Assessing karyotype precision by microarray-based comparative genomic hybridization in the myelodysplastic/myeloproliferative syndromes

Recent genome-wide microarray-based research investigations have revealed a high frequency of submicroscopic copy number alterations (CNAs) in the myelodysplastic syndromes (MDS), suggesting microarray-based comparative genomic hybridization (aCGH) has the potential to detect new clinically relevant genomic markers in a diagnostic laboratory.

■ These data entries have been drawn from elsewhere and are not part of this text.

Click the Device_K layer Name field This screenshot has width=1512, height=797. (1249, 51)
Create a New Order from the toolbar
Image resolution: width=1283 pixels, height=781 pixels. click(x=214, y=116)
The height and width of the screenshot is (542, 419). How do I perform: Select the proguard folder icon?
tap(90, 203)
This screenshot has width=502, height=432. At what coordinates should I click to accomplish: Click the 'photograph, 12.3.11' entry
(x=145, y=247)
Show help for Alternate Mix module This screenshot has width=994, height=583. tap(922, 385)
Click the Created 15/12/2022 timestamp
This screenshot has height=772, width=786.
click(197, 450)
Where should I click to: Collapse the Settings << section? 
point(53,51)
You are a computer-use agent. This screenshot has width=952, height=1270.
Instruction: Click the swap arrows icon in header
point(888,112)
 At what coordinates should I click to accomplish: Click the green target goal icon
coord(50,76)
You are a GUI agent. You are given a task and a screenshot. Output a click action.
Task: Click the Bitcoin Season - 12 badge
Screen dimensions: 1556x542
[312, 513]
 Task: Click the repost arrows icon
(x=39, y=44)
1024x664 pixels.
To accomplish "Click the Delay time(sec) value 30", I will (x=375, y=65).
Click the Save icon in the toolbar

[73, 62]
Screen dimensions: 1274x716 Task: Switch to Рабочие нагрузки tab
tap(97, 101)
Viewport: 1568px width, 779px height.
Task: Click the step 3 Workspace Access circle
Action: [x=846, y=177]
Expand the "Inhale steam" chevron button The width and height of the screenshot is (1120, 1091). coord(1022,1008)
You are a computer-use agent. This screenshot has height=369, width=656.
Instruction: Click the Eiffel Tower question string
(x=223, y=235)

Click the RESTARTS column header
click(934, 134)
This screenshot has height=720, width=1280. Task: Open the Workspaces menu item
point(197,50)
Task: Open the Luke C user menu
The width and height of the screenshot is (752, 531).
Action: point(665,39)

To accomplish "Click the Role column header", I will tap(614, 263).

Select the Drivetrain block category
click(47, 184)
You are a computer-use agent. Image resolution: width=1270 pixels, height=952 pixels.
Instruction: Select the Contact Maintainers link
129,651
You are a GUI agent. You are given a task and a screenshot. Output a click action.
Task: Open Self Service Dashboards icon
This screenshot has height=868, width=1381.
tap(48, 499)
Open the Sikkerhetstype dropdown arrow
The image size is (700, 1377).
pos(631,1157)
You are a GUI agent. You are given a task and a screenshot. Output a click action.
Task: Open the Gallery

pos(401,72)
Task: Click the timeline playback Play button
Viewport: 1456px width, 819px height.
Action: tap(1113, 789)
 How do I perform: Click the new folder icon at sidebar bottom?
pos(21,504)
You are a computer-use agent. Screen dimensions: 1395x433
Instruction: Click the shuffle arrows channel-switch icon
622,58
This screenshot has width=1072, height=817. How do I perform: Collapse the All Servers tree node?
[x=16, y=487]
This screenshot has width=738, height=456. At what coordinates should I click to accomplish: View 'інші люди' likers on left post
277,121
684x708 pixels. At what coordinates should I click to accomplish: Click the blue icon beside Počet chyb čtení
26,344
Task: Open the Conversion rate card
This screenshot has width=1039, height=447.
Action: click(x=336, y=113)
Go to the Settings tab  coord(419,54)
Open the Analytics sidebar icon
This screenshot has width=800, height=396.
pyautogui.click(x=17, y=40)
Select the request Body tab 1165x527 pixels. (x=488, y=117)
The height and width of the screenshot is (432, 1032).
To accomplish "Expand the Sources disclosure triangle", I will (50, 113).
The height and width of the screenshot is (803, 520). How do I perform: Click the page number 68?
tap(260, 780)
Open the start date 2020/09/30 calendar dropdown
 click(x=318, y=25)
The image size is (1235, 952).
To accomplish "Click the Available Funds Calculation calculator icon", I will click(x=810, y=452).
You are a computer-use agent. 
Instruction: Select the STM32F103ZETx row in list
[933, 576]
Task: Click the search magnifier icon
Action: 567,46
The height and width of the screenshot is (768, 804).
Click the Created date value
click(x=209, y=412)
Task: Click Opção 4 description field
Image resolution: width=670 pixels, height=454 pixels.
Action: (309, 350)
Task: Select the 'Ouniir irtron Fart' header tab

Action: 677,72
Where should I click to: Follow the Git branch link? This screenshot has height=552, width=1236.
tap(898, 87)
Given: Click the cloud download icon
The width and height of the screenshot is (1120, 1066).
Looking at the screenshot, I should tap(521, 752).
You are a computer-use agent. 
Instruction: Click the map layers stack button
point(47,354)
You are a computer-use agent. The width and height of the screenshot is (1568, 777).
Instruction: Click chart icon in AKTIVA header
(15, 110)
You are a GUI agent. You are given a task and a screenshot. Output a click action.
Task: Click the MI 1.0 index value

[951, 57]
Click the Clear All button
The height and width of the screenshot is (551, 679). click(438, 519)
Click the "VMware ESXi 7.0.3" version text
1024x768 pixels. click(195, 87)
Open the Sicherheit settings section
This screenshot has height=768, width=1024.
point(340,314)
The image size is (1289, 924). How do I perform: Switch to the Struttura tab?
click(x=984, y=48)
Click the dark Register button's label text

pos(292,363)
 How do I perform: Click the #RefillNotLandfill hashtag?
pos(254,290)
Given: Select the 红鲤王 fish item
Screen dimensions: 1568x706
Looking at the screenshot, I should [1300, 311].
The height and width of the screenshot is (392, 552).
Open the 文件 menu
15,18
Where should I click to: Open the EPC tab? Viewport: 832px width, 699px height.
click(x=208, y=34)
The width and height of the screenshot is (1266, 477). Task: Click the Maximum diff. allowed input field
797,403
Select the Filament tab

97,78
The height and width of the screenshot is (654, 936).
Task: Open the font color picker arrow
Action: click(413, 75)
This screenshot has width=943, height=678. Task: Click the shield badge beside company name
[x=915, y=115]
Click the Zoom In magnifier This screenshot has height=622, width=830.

The detection of previously known and unknown genomic alterations suggests that aCGH has considerable promise for identification of both recurring microscopic and submicroscopic genomic imbalances that contribute to myeloid disease pathogenesis and progression. These findings suggest that development of higher-resolution microarray platforms could improve karyotyping in clinical practice.

We performed an exploratory study on 30 cases of MDS, myeloproliferative neoplasia (MPN) or evolving acute myeloid leukemia (AML) (% bone marrow blasts ≤ 30%, range 0-30%, median, 8%) by aCGH, using a genome-wide bacterial artificial chromosome (BAC) microarray. The sample data were compared to corresponding cytogenetics, fluorescence in situ hybridization (FISH), and clinical-pathological findings. Previously unidentified imbalances, in particular those considered submicroscopic aberrations (< 10 Mb), were confirmed by FISH analysis. CNAs identified by aCGH were concordant with the cytogenetic/FISH results in 25/30 (83%) of the samples tested. aCGH revealed new CNAs in 14/30 (47%) patients, including 28 submicroscopic or hidden aberrations verified by FISH studies. Cryptic 344-kb RUNX1 deletions were found in three patients at time of AML transformation. Other hidden CNAs involved 3q26.2/EVI1, 5q22/APC, 5q32/TCERG1,12p13.1/EMP1, 12q21.3/KITLG, and 17q11.2/NF1. Gains of CCND2/12p13.32 were detected in two patients. aCGH failed to detect a balanced translocation (n = 1) and low-level clonality (n = 4) in five karyotypically aberrant samples, revealing clinically important assay limitations. Conclusions: The detection of previously known and unknown genomic alterations suggests that aCGH has considerable promise for identification of both recurring microscopic and submicroscopic genomic imbalances that contribute to myeloid disease pathogenesis and progression. These findings suggest that development of higher-resolution microarray platforms could improve karyotyping in clinical practice.